Build and run a small, real MCP client/server workflow that reviews fictional policy renewals and proposed premium changes.
This tutorial uses Python 3.10+ and the official stable MCP Python SDK v1. It is deliberately narrow: two read-only tools, one packaged CSV, one protocol client, and tests that cross the stdio protocol boundary.
The Model Context Protocol (MCP) is an open protocol for connecting AI applications to external capabilities through a consistent client/server interface. An MCP server publishes named capabilities such as tools. An MCP client negotiates a session, discovers those tools, and invokes them using protocol messages. The host is the application that owns the user experience and manages one or more MCP clients.
MCP solves an integration problem: a host can use the same discovery and invocation model across many purpose-built servers instead of building a different adapter for every data source or operation. MCP does not make business logic correct by itself, and it is not an AI model.
MCP may be unnecessary when a normal function call, a small command-line script, or a direct HTTP API already serves one known caller. The protocol becomes useful when capability discovery, host interoperability, process isolation, or a standard tool contract matters.
Harborlight Insurance Agency is a fictional small business. An account manager wants to identify upcoming renewals from a fixed data snapshot and understand proposed premium changes. The tutorial exposes exactly two read-only tools:
list_upcoming_renewals(days: int)returns synthetic renewals from the snapshot date through the requested day, inclusive.daysmust be from 0 to 365.calculate_premium_change(current_cents: int, renewal_cents: int)returns the change in cents, percentage, and direction. Both values must be positive whole cents.
All names and policy records are synthetic and visibly marked fictional. The server cannot accept a path from a caller; it loads only the CSV packaged with this project. It performs no underwriting, eligibility, claim, quote, carrier, advisory, or autonomous business action.

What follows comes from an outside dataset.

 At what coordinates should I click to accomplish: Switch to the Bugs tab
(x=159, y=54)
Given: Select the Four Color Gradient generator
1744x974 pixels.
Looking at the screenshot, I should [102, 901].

You will run a stdio MCP server, start a client that initializes a session, discover the server's tools, and invoke a tool across the protocol boundary. The package keeps policy parsing and arithmetic in services.py; server.py only registers those operations as MCP tools.
flowchart LR
User["User"] --> Host["Host application"]

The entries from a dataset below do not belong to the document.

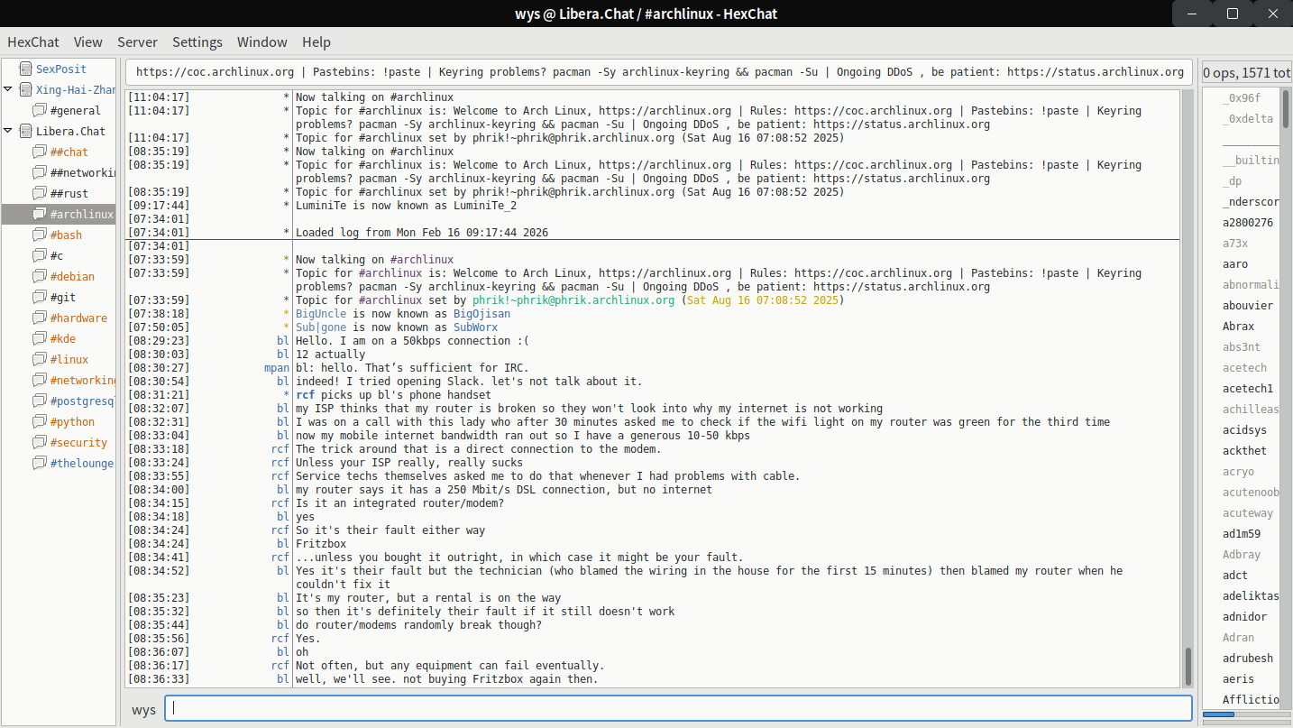Open the Settings menu
Screen dimensions: 1293x728
pos(197,42)
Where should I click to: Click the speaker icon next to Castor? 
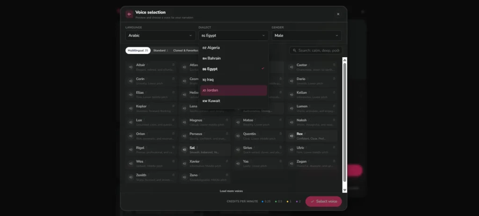click(291, 67)
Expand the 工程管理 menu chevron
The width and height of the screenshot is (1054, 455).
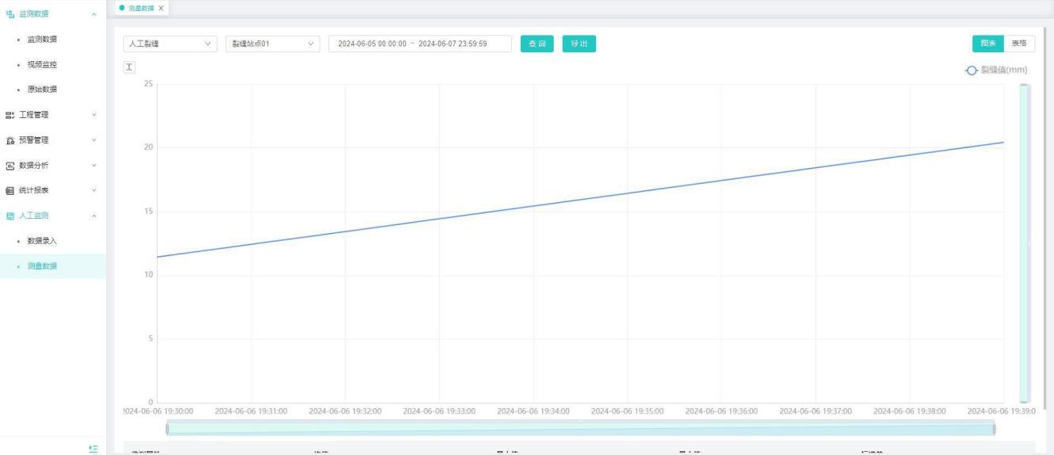(x=94, y=115)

subgraph HostProcess["Host process"]
Host --> Client["MCP client session"]
end
Client <-->|"MCP over stdio"| Server["Harborlight MCP server"]
Server --> Services["Typed business services"]
Services --> Data["Packaged fictional CSV"]
In examples/protocol_client.py, one small Python program plays both host and client roles: it presents output and owns the ClientSession. It starts python -m harborlight_mcp as the separate server process.
sequenceDiagram
participant H as Host / example program
participant C as MCP ClientSession
participant S as Harborlight MCP server
H->>C: Open stdio transport
C->>S: initialize
S-->>C: capabilities and server info
C->>S: notifications/initialized
C->>S: tools/list
S-->>C: two tool definitions
C->>S: tools/call calculate_premium_change
S-->>C: structured result
C-->>H: display result
Start from the repository root. The install command uses pyproject.toml as the dependency source of truth and includes the test and notebook tools.
py -3.10 -m venv .venv
.\.venv\Scripts\Activate.ps1
python -m pip install -e ".[dev]"If py -3.10 is unavailable but python --version reports 3.10 or newer, use python -m venv .venv.
python3 -m venv .venv
source .venv/bin/activate
python -m pip install -e ".[dev]"Then run the complete automated check:
python -m ruff check .
python -m pytest
python -m nbconvert --to notebook --execute notebooks/01_mcp_101_harborlight.ipynb --output executed.ipynb --ExecutePreprocessor.timeout=120The last command writes notebooks/executed.ipynb; remove that generated copy after inspection if desired. CI executes the tracked tutorial in the same way.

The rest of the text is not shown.